_Written instruction_
In the records below, reproduce word for word the part that opens with the line containing "Given: Open the Labs lightbulb icon" and closes with the line containing "This screenshot has height=447, width=504.", including both of those lines.

_Data records_
::::

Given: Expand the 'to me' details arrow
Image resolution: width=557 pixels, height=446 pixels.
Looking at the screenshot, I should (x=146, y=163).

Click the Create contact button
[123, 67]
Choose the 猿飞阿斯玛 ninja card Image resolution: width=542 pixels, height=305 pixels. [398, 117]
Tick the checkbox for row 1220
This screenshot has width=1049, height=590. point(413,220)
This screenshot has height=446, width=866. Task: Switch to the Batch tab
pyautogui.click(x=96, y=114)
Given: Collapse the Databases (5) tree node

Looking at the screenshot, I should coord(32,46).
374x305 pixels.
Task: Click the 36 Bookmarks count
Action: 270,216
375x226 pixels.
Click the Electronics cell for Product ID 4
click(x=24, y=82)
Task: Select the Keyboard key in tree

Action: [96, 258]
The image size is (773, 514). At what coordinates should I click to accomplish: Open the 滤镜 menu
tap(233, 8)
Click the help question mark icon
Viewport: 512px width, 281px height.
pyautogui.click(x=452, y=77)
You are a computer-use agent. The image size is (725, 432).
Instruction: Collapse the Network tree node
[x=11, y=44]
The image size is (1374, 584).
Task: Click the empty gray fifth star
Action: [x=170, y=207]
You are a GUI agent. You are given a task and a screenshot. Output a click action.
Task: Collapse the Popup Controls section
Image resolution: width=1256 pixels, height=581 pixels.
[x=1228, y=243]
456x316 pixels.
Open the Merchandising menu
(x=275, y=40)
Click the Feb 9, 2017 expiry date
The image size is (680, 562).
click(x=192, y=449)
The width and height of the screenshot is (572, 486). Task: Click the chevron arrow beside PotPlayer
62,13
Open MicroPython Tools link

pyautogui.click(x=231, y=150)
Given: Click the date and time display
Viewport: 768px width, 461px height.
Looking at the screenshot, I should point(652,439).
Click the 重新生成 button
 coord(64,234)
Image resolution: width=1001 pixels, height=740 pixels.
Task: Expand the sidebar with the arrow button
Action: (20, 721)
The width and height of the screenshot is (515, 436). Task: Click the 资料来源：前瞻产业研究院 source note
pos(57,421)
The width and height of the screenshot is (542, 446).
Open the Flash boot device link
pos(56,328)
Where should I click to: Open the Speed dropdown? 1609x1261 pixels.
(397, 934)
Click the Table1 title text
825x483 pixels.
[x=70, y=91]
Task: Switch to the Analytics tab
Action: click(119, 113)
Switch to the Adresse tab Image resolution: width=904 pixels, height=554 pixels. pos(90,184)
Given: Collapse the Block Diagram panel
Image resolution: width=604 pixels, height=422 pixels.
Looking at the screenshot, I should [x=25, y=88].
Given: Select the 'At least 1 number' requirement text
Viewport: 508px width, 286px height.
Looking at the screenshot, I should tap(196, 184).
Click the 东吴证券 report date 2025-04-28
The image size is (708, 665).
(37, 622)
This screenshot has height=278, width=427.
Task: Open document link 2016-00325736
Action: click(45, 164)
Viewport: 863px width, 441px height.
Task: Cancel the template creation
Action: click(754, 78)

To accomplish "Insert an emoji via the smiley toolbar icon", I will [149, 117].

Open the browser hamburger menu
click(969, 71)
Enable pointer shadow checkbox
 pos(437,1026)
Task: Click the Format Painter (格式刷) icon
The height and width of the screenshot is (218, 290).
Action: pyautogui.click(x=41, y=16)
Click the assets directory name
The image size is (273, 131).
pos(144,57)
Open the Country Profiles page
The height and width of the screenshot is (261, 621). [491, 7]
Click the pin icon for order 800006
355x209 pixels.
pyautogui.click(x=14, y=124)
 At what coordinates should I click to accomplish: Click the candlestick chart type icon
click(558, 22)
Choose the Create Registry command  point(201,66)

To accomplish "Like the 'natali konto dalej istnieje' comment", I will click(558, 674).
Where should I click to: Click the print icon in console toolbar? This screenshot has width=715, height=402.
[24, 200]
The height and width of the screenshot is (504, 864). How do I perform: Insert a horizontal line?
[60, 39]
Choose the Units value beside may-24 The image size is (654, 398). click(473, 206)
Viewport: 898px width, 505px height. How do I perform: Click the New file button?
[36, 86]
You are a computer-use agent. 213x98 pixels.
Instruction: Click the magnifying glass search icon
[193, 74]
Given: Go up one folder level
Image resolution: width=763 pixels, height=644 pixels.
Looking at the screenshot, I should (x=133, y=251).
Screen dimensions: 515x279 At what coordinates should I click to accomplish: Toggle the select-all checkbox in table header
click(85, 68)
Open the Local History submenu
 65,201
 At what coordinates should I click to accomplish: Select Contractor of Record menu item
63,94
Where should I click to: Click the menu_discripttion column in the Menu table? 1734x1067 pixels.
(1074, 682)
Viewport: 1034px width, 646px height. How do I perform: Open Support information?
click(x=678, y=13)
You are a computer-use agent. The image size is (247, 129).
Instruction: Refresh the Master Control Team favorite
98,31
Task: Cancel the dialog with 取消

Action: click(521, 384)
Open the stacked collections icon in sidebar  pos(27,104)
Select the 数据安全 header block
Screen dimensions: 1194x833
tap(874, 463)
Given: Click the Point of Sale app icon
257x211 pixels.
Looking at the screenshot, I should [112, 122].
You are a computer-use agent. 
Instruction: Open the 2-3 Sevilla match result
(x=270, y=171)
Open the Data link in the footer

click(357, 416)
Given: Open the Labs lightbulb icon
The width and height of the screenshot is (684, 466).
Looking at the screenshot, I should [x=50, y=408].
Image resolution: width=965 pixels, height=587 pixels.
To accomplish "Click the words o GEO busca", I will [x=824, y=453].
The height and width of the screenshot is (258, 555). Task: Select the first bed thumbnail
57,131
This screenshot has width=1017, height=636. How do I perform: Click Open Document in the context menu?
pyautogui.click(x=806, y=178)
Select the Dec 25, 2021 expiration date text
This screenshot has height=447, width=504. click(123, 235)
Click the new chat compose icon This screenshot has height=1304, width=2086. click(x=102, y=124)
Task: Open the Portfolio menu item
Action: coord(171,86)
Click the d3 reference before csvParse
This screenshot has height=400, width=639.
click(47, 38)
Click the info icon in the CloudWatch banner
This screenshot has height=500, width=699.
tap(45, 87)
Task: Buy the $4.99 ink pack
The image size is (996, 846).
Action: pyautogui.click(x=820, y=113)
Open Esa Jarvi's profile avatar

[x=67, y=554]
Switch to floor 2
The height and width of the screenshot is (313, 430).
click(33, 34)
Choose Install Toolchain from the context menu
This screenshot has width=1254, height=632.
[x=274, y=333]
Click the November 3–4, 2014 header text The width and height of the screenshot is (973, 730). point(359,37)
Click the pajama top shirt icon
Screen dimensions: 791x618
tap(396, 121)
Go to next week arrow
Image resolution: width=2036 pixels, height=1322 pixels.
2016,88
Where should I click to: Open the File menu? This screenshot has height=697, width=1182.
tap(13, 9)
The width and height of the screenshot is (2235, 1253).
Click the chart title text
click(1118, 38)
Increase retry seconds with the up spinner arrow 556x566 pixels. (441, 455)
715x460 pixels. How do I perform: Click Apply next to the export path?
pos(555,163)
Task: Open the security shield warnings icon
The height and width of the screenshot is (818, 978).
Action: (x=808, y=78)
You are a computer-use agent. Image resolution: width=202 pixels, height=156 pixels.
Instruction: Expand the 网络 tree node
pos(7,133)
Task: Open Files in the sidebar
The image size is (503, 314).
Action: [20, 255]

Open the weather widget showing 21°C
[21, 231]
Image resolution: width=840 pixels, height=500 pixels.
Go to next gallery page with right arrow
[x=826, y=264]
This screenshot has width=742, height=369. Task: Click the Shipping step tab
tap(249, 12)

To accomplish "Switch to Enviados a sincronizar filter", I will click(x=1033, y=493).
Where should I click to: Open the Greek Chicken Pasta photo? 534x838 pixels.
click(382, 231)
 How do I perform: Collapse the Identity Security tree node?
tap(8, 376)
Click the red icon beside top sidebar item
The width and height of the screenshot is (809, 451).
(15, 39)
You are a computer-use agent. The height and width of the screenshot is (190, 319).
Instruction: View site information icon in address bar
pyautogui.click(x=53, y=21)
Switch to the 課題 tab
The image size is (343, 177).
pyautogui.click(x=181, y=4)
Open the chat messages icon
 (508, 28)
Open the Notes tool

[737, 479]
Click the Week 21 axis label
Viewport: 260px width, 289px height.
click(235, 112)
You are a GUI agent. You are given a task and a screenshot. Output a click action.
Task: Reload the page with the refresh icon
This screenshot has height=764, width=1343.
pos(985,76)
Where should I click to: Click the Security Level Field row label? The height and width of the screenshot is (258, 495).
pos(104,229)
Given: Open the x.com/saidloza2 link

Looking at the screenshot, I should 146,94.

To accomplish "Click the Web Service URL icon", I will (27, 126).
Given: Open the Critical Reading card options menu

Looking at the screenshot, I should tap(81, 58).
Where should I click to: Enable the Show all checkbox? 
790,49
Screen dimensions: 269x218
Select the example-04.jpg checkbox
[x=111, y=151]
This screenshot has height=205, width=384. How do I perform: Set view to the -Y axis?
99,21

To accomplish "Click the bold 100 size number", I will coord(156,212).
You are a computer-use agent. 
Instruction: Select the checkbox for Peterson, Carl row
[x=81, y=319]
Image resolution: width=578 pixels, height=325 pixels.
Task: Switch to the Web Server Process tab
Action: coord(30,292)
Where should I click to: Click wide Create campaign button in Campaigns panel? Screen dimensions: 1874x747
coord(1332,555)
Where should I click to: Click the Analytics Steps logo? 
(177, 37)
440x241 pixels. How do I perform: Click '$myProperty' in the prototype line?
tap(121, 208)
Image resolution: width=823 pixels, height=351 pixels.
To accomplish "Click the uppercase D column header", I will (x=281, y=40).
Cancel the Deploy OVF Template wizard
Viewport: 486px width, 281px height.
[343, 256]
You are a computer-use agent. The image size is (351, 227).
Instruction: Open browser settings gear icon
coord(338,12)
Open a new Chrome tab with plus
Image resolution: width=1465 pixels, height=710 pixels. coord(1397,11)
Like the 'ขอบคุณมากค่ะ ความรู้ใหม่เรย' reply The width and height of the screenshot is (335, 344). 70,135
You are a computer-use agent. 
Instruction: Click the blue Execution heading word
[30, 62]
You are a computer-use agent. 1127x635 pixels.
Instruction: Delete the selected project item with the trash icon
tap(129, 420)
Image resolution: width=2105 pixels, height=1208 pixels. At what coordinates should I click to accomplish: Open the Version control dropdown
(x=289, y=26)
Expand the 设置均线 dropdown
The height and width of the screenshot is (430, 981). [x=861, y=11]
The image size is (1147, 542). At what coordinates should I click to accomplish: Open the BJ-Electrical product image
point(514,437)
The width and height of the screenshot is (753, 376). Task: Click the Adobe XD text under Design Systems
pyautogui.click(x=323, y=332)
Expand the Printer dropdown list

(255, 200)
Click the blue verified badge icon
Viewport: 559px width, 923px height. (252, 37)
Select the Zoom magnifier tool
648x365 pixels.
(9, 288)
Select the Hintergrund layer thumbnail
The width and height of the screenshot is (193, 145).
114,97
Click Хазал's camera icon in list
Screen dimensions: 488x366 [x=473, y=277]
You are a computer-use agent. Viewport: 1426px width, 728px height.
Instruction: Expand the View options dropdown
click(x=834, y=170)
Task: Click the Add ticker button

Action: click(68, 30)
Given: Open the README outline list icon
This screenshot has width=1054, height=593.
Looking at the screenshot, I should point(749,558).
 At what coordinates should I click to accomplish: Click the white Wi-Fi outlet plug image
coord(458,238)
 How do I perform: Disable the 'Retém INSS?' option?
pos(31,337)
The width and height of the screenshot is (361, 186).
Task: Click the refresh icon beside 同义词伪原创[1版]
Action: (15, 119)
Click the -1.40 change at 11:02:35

::::

_Finished exercise_
Given: Open the Labs lightbulb icon
The width and height of the screenshot is (684, 466).
Looking at the screenshot, I should [x=50, y=408].
Image resolution: width=965 pixels, height=587 pixels.
To accomplish "Click the words o GEO busca", I will [x=824, y=453].
The height and width of the screenshot is (258, 555). Task: Select the first bed thumbnail
57,131
This screenshot has width=1017, height=636. How do I perform: Click Open Document in the context menu?
pyautogui.click(x=806, y=178)
Select the Dec 25, 2021 expiration date text
This screenshot has height=447, width=504. click(123, 235)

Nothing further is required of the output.